The Saturn System

Saturn Astronomical Symbol and Surface Gravity
Saturn Astronomical Symbol and Surface Gravity by The Solar Republic

Saturn is the second-largest in the Solar System and the sixth planet from the Sun. It is also, indisputably, the most beautiful planet. Classified as a gas giant, it has an average radius about nine times that of our home, Earth. However, Saturn is only one-eighth the density of Earth. Saturn was named after the Roman god of agriculture since, from a telescope, Saturn appears pale yellow as a cornfield. This yellowish hue is due to ammonia crystals in its upper atmosphere.

Saturn’s magnetosphere isn’t as terrifying or as massive as Jupiter’s. It is about one-twentieth the size of Jupiter’s magnetosphere and significantly weaker than Earth’s magnetic field. Scientists believe Saturn’s planetary magnetic field is created by electrical currents within the metallic hydrogen layer.

Saturn’s interior consists of an iron, nickel, and rock core. This core is believed to be surrounded by a deep layer of metallic hydrogen, an intermediate layer of liquid hydrogen, and liquid helium. These layers are topped off by a gaseous outer layer we see.

Observation and History of Saturn

We have studied Saturn throughout history. Ancient Babylonian astronomers observed and recorded the movements of Saturn. The Romans were ultimately responsible for giving this bright planet its name, “Saturn.”

Saturn derived its name from the god of agriculture in Roman mythology. Cronus, the Greek god counterpart, was the son of Uranus and Gaia and the father of Zeus or Jupiter.
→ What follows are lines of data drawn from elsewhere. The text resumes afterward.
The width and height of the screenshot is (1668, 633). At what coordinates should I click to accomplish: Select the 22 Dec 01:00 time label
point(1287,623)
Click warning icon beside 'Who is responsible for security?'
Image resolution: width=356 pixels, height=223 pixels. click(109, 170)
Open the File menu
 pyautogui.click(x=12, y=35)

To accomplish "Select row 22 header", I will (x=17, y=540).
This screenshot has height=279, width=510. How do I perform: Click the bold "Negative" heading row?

Galileo Galilei became the first to observe Saturn’s rings with his 20 mm telescope following these early observations. Upon observing the planet, Galileo believed that Saturn’s rings were two large moons and referred to Saturn as a triple “star.” Galileo continued to observe the planet throughout its ring phases.

Christiaan Huygens first proposed the idea that what we were looking at were rings around Saturn. Huygens also went on to discover Saturn’s largest moon, Titan.

Exploration and Missions

Pioneer 11 conducted the first flyby of Saturn back in 1979. It was able to capture a few images as well as some pictures of a few moons. This flyby also measured the temperature of Titan, Saturn’s largest moon.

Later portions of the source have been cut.